Saturday, August 7, 2010

Food: Santoka Ramen

$9 for a bowl of ramen?  For years, I always associated ramen with those uber-cheap, freeze-dried noodle packets that I survived on in college for literally pennies a meal.  Even my family in Hong Kong would eat packaged ramen, or "cartoon noodles" as they called it, for a quick snack.  They came in a variety of flavors with mysterious powdered soup bases to add.  I even knew someone in grad school who added extra salt to her ramen as well as someone who spiced up their ramen with canned tuna.  I can barely eat the stuff now.

However, that was before I discovered real authentic ramen.  Not the Cup of Noodles but actual ramen.  One of our friends in our postdoc lab was from Japan and introduced us to a few ramen restaurants in California and now we can't get enough---fresh, never-frozen ramen noodles in a thick bowl of soup with tender slices of meat?  It's an entire meal to itself.

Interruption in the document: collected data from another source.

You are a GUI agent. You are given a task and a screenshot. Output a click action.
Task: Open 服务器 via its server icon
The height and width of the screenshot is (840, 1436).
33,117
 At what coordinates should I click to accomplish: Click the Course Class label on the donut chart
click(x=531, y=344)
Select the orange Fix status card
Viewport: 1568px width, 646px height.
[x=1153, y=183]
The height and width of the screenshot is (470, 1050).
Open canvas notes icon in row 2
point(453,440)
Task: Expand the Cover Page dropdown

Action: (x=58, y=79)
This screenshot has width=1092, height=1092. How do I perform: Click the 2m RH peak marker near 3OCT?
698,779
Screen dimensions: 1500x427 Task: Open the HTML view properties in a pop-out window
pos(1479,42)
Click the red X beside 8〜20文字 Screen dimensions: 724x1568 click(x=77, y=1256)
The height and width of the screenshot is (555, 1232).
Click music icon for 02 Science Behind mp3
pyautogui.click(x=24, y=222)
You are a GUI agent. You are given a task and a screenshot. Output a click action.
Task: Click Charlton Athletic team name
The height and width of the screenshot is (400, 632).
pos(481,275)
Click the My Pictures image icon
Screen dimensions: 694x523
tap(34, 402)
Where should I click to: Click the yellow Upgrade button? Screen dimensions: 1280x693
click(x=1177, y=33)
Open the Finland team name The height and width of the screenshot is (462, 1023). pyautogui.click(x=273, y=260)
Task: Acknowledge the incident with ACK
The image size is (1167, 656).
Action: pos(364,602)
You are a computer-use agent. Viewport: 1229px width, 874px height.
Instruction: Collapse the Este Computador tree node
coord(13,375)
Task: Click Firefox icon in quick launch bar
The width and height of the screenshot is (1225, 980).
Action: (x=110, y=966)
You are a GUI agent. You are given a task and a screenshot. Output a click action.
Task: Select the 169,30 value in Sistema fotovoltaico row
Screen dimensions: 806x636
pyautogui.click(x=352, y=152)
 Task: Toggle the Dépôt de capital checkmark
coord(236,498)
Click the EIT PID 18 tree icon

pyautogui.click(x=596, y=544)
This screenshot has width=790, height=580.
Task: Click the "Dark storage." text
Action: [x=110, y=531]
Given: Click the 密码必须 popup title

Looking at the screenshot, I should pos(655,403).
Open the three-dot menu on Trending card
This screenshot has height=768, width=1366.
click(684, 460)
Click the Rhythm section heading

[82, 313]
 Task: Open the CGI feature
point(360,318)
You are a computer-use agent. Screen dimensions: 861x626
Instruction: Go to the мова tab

Last night, we went to the local Mitsuwa Marketplace in Edgewater.  It's basically a Japanese grocery store that sells high quality, relatively expensive Japanese goods, but the real draw is in the food court that contains many different Japanese restaurants.  You can get assorted rice plates, gyoza, a variety of tempura, exotic cakes and dessert, but the star of the show is definitely Santoka Ramen, which specializes in authentic, Japanese ramen.  They offer the ramen in three flavored broths:  shio (salt), shoyu (soy sauce), and miso, in order of thickness.  We typically go for the miso ramen (you might as well go all out).  It starts as a thick broth from a base of slow cooked pork bone (tonkotsu) that is almost milky or creamy in texture.  That sounds a little weird, but there's almost no equivalent in American food---it's almost like melted butter with a rich, salty pork flavoring.  It's a robust, complex, hearty soup that supports the firm ramen noodles---these aren't your typical fried and freeze-dried ramen noodles.  They then top the bowl with tender slices of chasu (fatty pork) that melt in your mouth as well as a smattering of other toppings.  The end result is a big bowl of hot noodles with a flavor that I've never encountered before and I discover again each time I taste it.  It's like taking a sip of a fine wine compared to the boxed wine you drank in college.

Is it worth $9 a bowl?  Absolutely.  It's worth driving over an hour through traffic to get there.  The other nice thing about the Edgewater location is that the food court has floor to ceiling windows with an amazing view over the Hudson onto downtown Manhattan.  What better place to slurp your noodles?